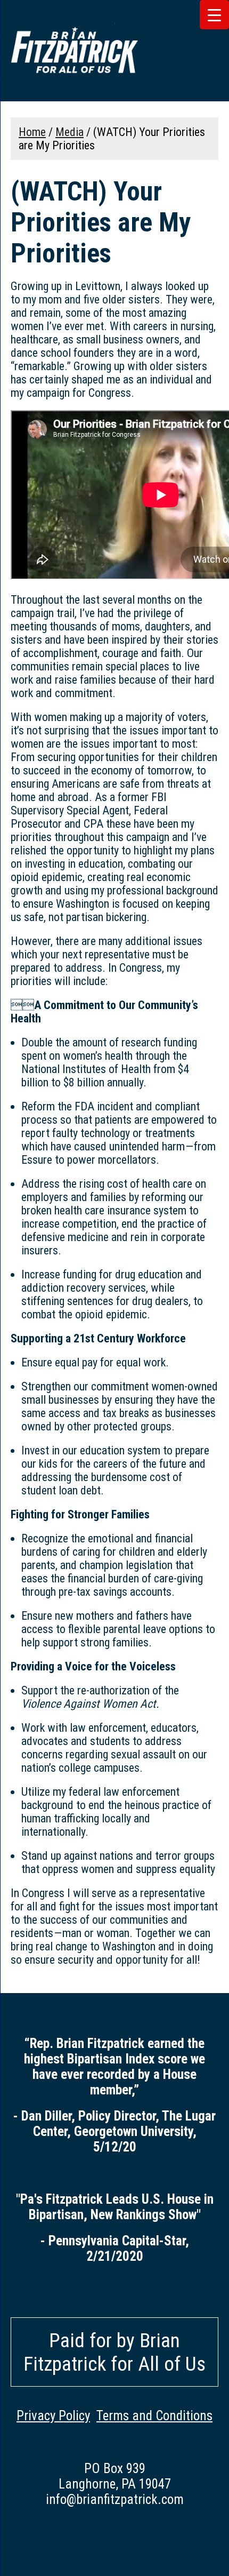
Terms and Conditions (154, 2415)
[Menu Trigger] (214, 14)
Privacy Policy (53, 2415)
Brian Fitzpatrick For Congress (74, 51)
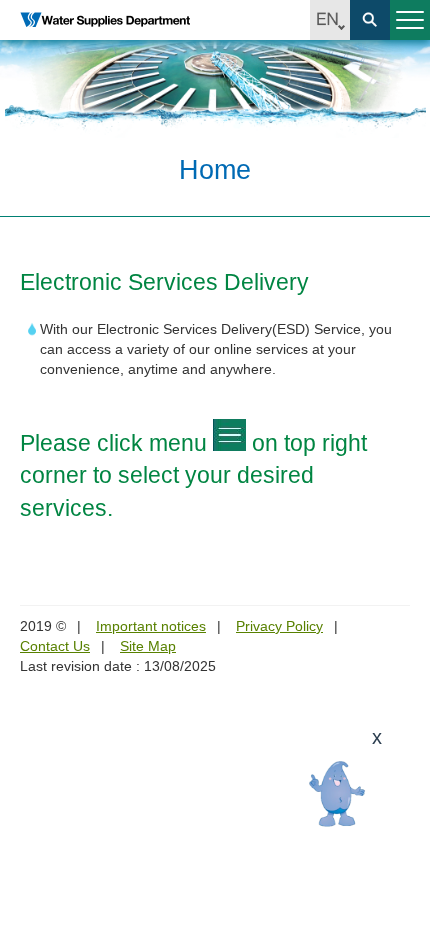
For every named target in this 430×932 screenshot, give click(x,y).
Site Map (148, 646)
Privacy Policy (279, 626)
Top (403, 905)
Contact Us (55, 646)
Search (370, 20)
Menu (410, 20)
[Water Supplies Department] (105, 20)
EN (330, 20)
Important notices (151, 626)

+===+

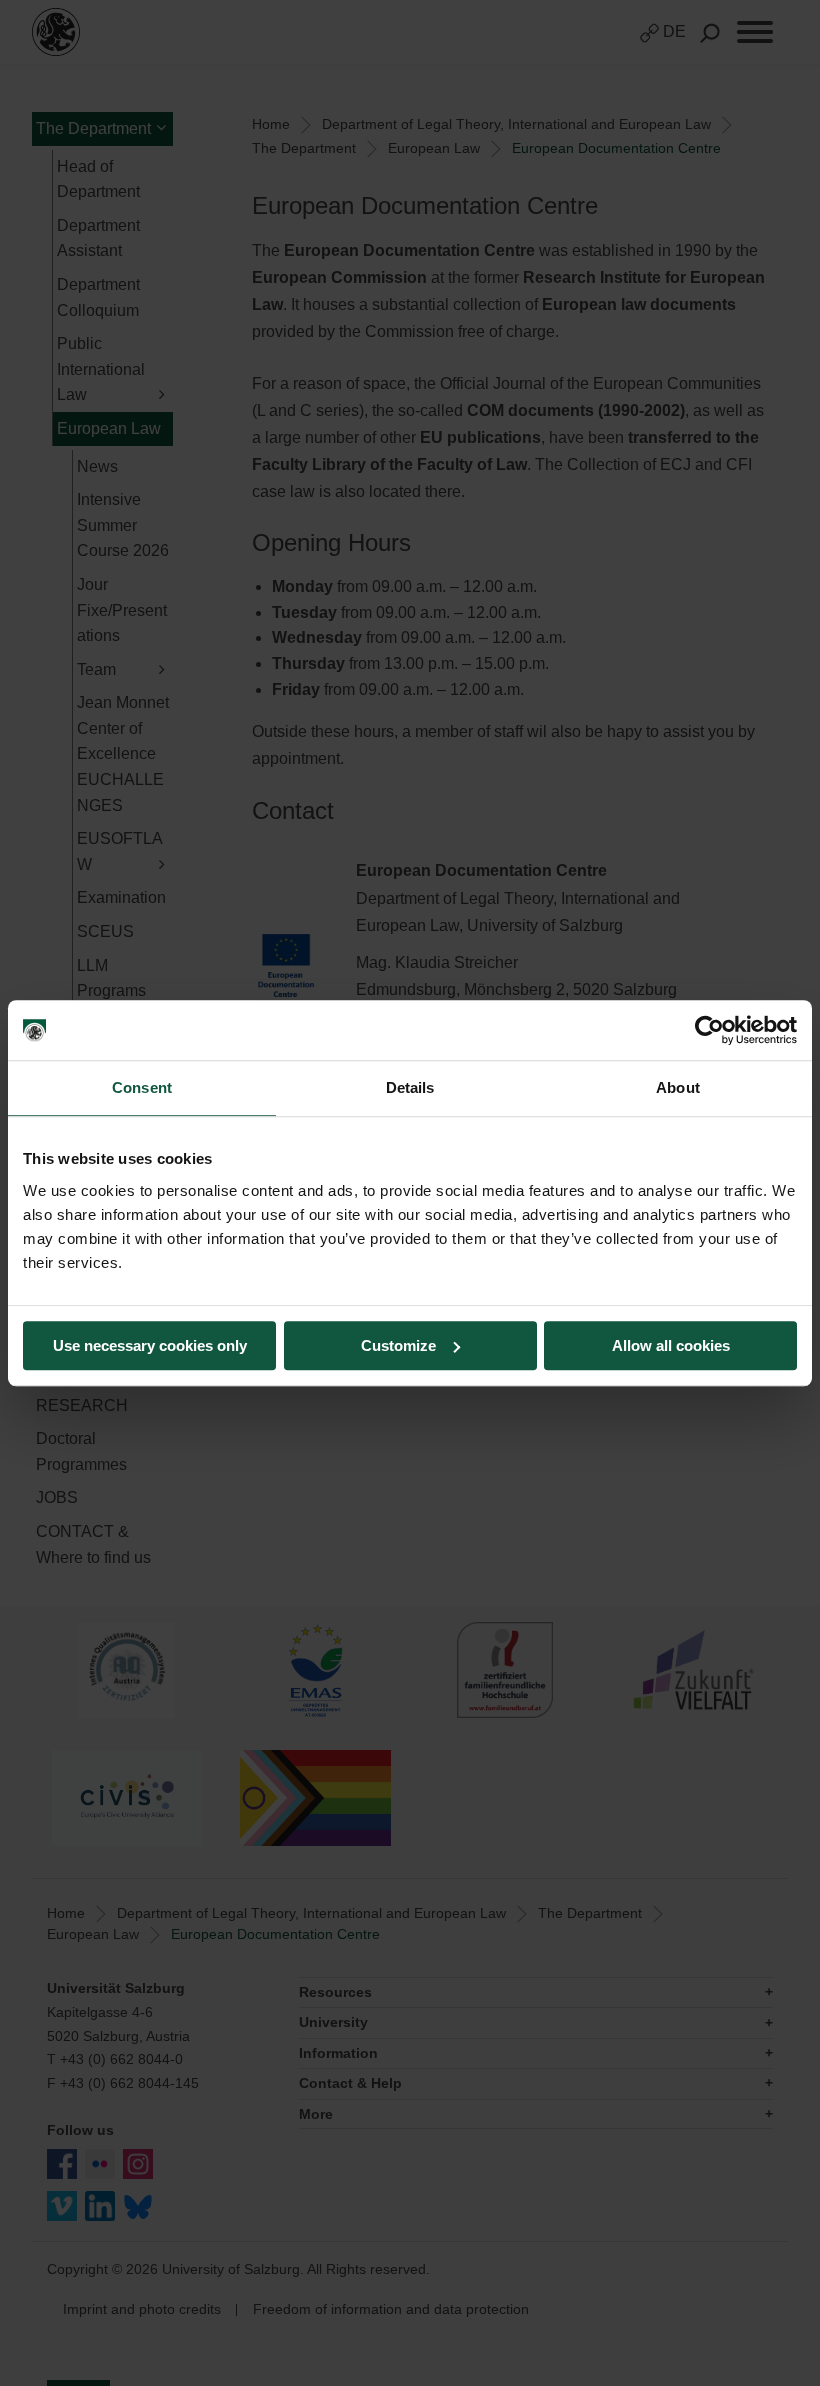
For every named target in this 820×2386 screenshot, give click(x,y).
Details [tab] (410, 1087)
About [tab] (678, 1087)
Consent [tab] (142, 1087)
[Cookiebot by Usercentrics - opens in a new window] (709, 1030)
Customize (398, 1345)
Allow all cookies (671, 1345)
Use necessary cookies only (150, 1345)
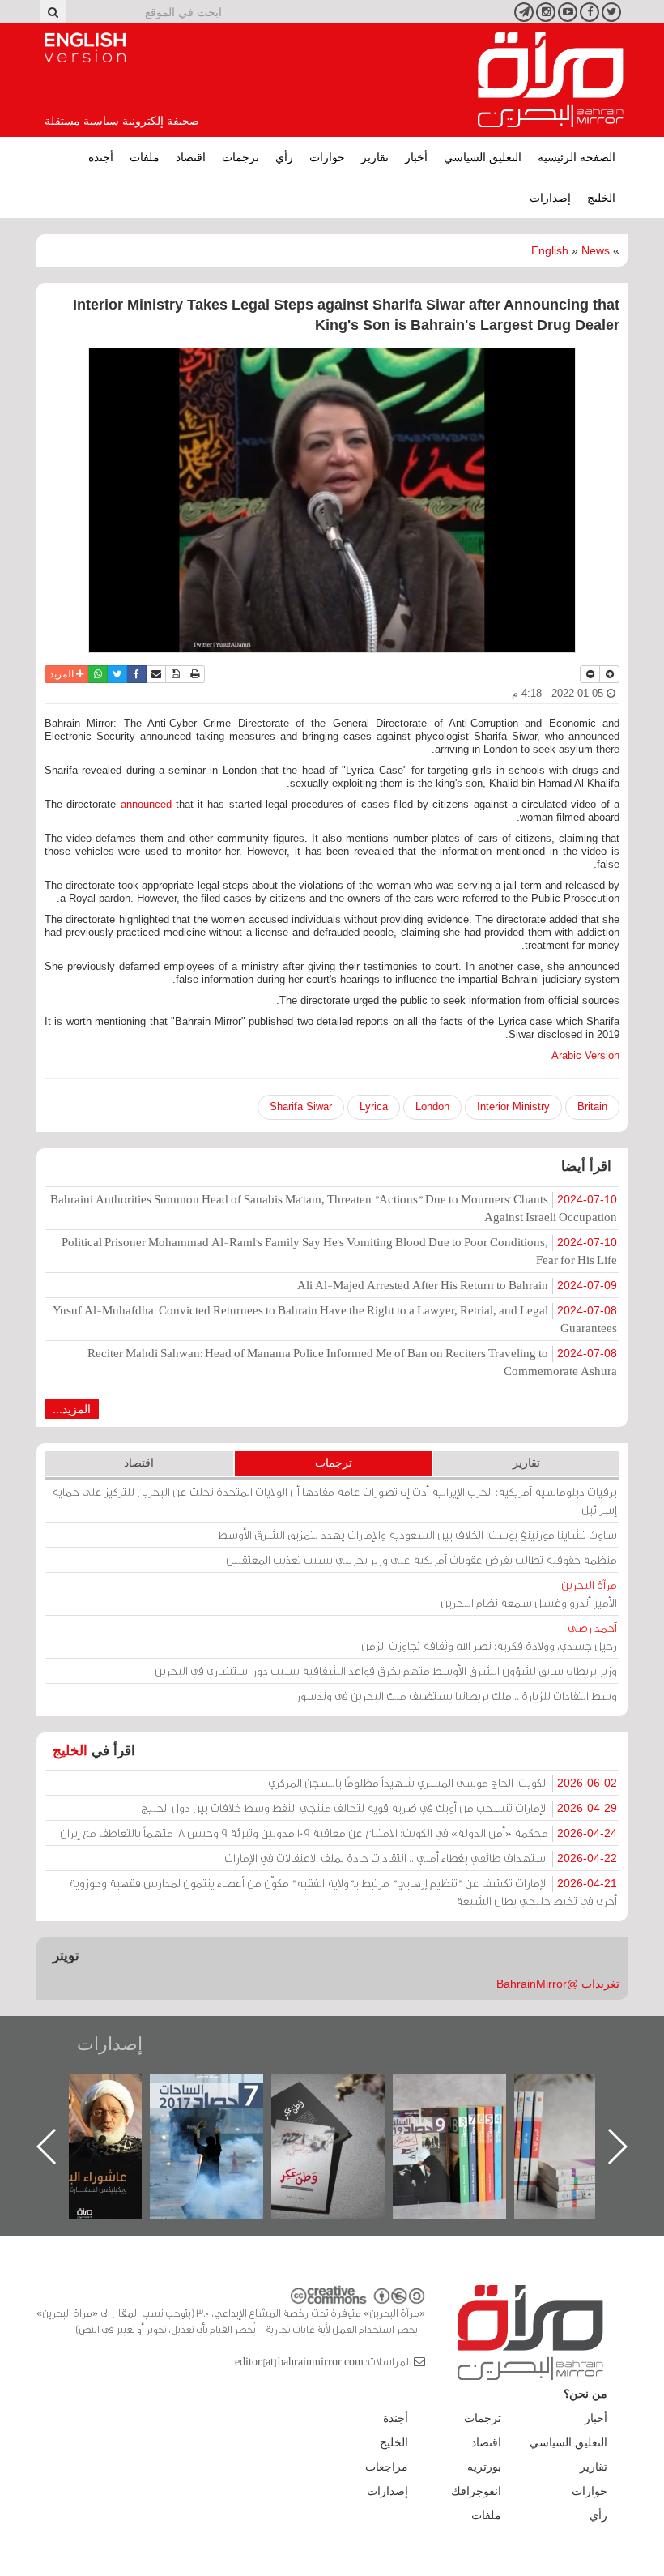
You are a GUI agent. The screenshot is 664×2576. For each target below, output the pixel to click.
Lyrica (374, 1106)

+===+

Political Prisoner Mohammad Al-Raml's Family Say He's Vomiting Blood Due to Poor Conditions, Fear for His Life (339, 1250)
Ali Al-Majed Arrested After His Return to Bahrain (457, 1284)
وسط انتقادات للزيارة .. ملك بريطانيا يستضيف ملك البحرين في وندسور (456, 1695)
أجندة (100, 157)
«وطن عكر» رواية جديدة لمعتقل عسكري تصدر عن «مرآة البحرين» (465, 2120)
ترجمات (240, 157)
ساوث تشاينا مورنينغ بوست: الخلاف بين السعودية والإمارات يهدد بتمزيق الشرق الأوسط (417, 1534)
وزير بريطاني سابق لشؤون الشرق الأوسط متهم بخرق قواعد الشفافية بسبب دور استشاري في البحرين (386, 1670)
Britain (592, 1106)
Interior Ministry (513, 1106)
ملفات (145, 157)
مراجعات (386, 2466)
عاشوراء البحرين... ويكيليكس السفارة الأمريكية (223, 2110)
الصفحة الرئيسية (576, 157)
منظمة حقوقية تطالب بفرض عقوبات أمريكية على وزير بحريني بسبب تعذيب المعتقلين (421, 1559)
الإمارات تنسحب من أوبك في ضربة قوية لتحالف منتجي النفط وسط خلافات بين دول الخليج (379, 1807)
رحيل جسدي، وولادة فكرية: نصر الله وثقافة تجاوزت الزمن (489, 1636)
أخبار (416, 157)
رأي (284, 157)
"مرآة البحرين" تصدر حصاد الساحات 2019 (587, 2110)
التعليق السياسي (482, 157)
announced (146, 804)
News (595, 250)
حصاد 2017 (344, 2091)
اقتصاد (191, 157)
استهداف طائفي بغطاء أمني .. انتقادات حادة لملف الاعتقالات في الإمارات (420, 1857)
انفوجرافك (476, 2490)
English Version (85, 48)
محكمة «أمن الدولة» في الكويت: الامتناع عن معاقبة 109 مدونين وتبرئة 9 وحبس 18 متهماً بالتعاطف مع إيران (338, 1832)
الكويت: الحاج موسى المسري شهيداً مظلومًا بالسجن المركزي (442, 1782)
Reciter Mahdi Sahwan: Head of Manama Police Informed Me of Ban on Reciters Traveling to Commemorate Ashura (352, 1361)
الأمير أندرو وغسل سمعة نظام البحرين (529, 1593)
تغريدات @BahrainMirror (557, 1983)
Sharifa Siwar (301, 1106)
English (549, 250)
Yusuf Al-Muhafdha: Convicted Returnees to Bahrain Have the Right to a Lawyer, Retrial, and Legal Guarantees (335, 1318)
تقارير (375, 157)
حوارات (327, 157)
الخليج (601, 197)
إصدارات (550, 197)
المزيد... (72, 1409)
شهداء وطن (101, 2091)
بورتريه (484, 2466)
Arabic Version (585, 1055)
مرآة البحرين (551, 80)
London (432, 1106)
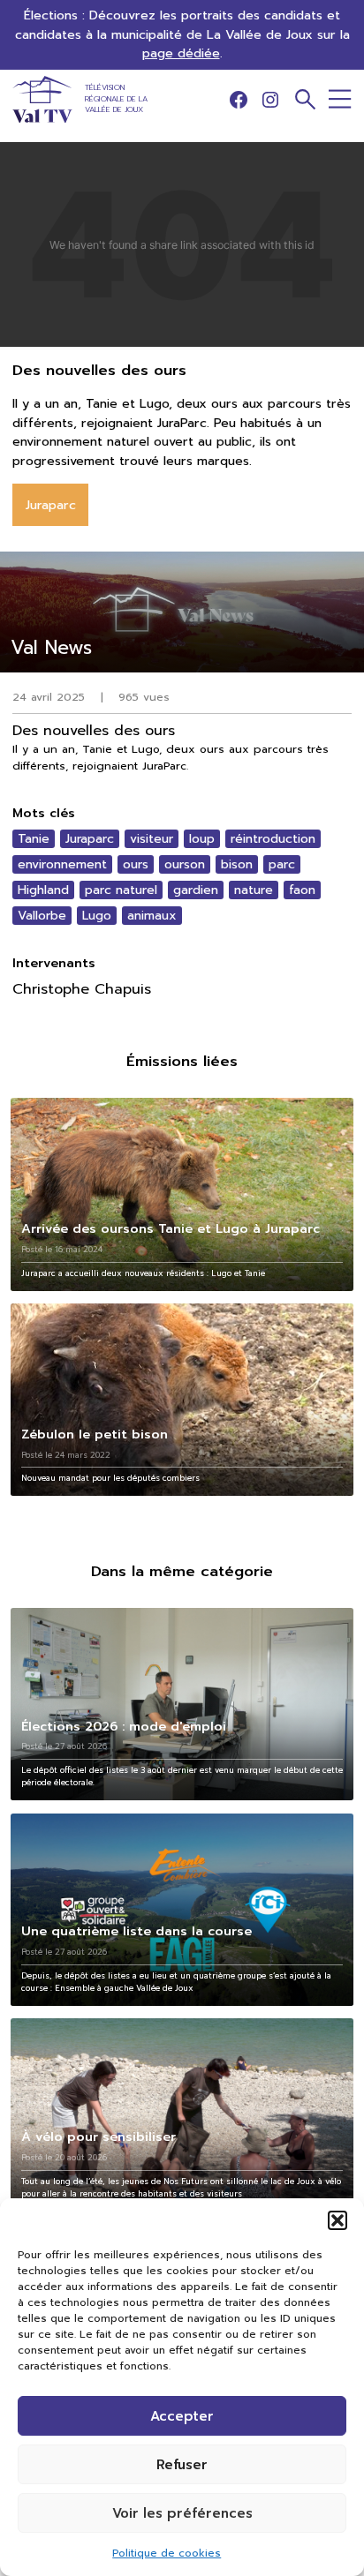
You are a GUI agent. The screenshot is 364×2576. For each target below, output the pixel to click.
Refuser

+===+

▸ **WHAT TO DO**: Lines above that include the string "below" need to be copied.

▸ **RESPONSE TO THIS TASK**:
You are a GUI agent. The screenshot is 664×2576. For each target below, output the pixel to click.
You are a GUI agent. The screenshot is 364×2576. For each target below, output the pixel to click.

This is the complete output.